With its stationary design, S3E handles spectral data acquisition while the traditional gantry manages tomographic imaging. This division of tasks could sharpen clarity and lower radiation exposure. “Our goal is to make spectral CT not only more precise but also more practical for a wider range of clinical settings,” Xu says. She collaborates with Yong Du, associate professor, and partners at the University of Utah to merge physics and engineering, driving innovation in CT technology.

AI-Powered Image Alignment in Cancer Therapy Monitoring

Junyu Chen, instructor, is developing advanced AI methods to improve image registration in nuclear medicine, helping track the effectiveness of cancer therapies. His work aligns sequential PET/CT or SPECT scans taken at different treatment stages to measure tumor response with greater accuracy. “By aligning these images, we can better see how a tumor is shrinking or responding to treatment,” Chen explains.

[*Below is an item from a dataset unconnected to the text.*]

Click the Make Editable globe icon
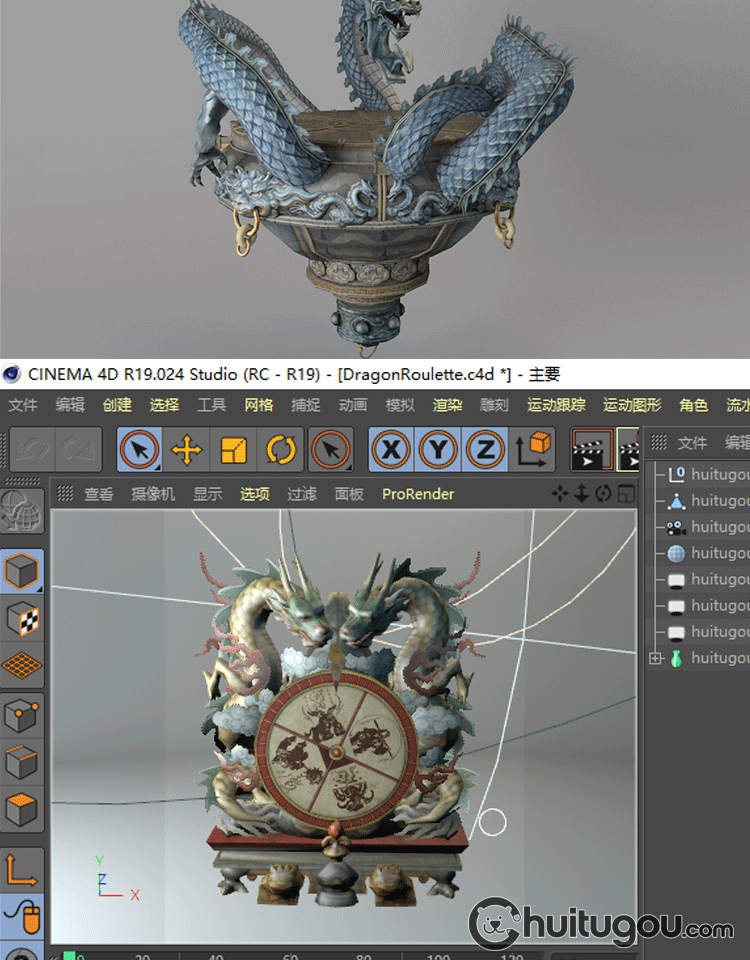This screenshot has width=750, height=960. [x=22, y=510]
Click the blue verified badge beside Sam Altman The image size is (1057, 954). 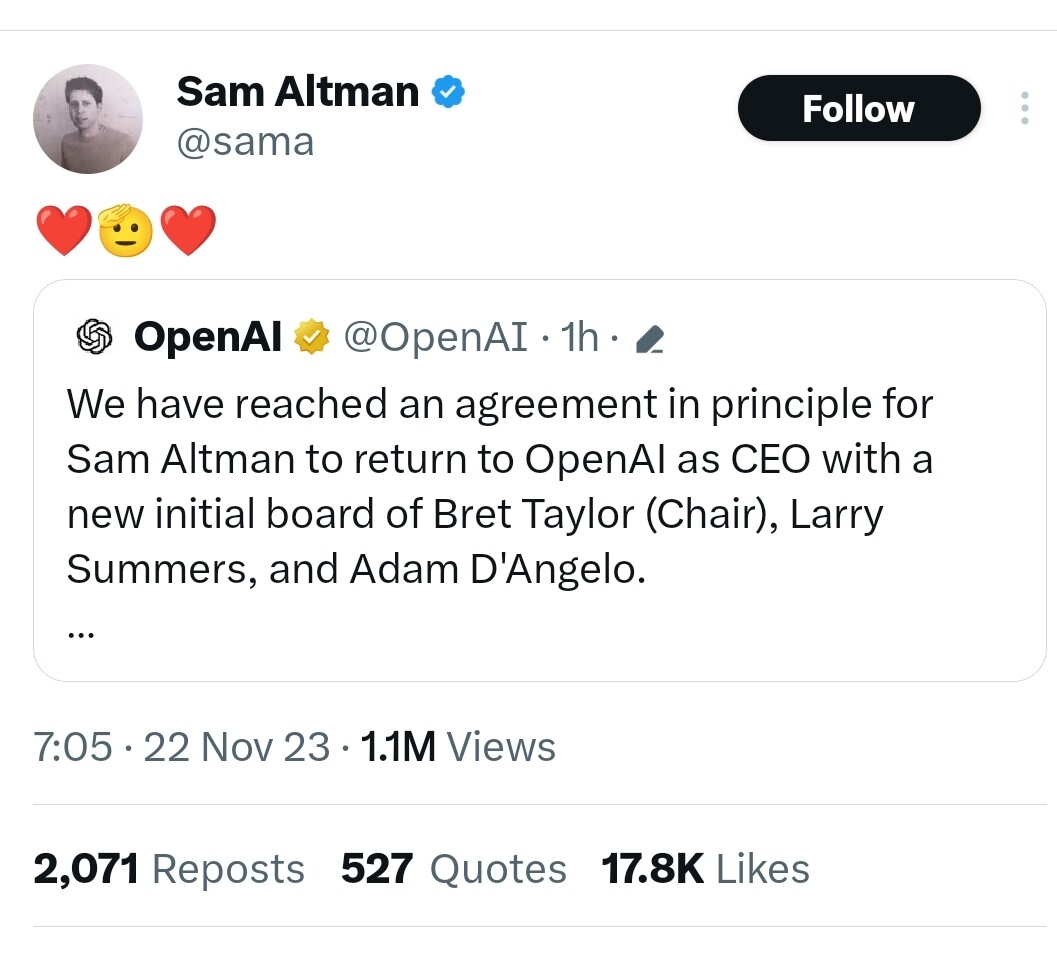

His AI models automate and enhance this process, providing more reliable comparisons without altering standard clinical workflows. While still in the early stages, this post-processing approach could reduce variability, increase speed, and support more precise decision-making. Chen’s efforts earned him a spot on Forbes’ 30 Under 30 list for Healthcare in 2024.

Transforming Stroke Care with 3D Imaging in the IR Suite

Focused on transforming stroke care, Ken Taguchi, professor, is bringing high-resolution 3D perfusion imaging into the interventional radiology (IR) suite. His imaging software reconstructs cross-sectional 3D views of tissue viability from standard procedures, giving radiologists clearer insight during critical interventions like clot retrieval.

Currently, IR teams rely on 2D X-ray shadows, which can limit visibility. Taguchi’s method aligns detailed pre-procedure scans with live imaging for real-time precision. “Right now, we’re using the system offline, but our aim is to move it into live clinical workflows so it can guide procedures as they happen,” he says. Collaborating with Vivek Yedavalli, chief of neuroradiology at Johns Hopkins Bayview, who provides clinical expertise, and Andreia Faria, associate professor of radiology, whose neuro–arterial mapping supports integration with complex anatomy, their work is redefining image-guided intervention to improve outcomes for stroke patients.